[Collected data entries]
################

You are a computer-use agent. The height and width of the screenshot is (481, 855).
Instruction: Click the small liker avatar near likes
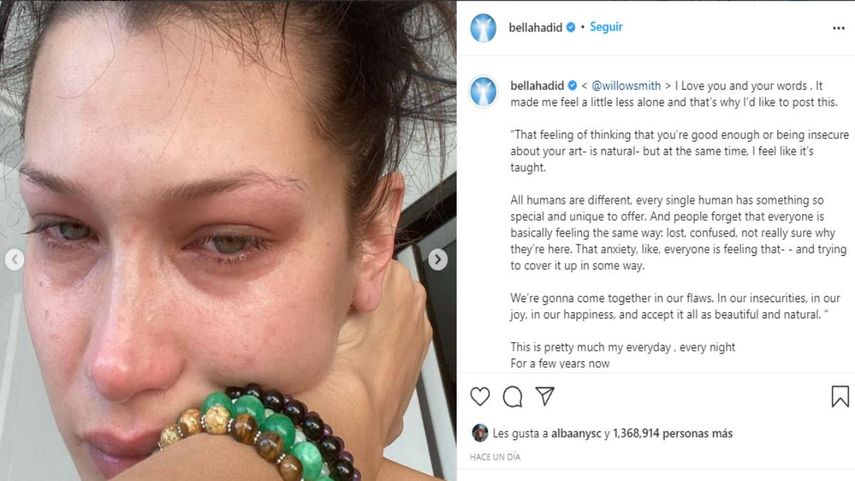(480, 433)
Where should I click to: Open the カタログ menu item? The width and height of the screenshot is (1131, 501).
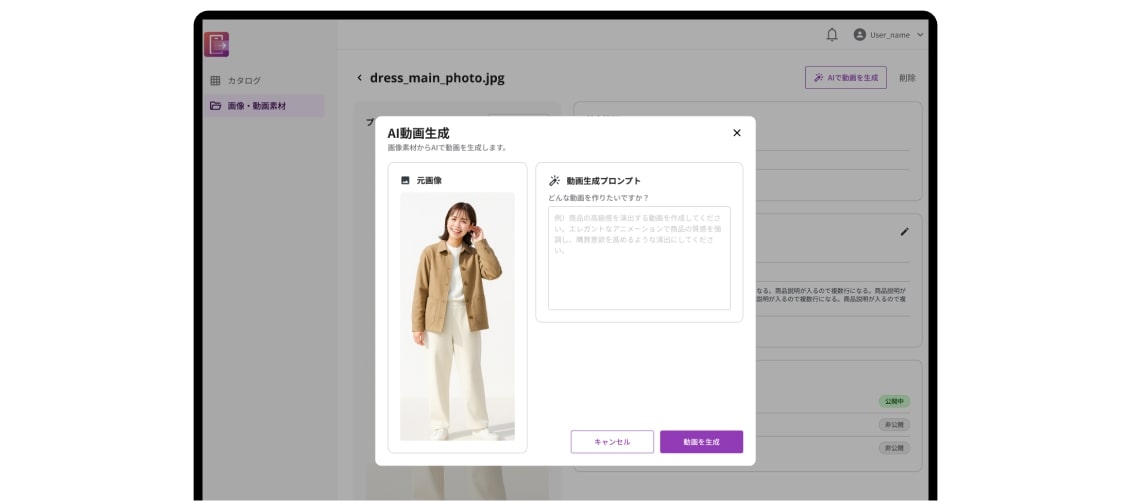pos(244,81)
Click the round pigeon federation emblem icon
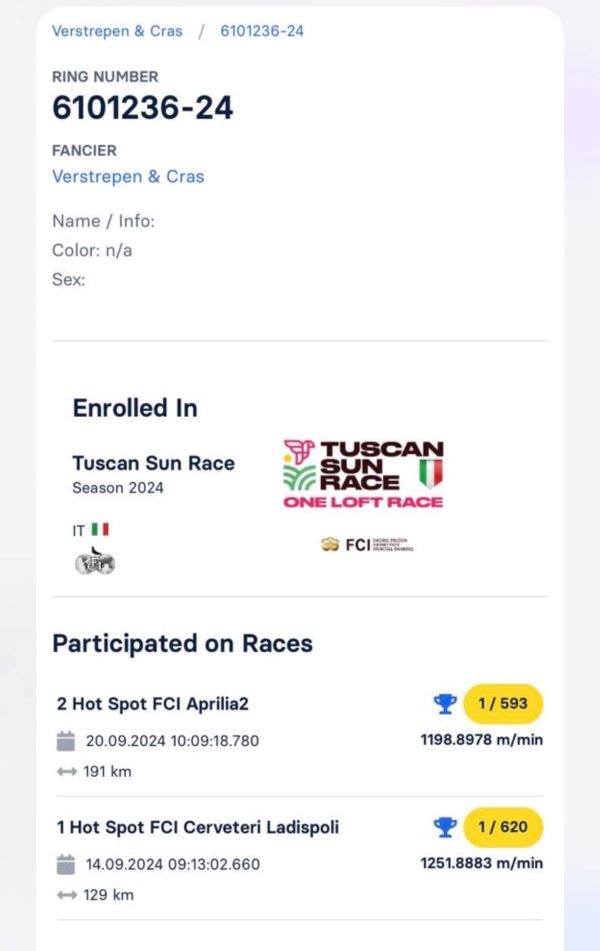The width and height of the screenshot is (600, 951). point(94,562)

################

### Task instructions
Are you able to set down all the lines above exactly, without any pictures?

### Problem solution
You are a computer-use agent. The height and width of the screenshot is (481, 855).
Instruction: Click the small liker avatar near likes
(480, 433)
Where should I click to: Open the カタログ menu item? The width and height of the screenshot is (1131, 501).
pos(244,81)
Click the round pigeon federation emblem icon
The width and height of the screenshot is (600, 951). point(94,562)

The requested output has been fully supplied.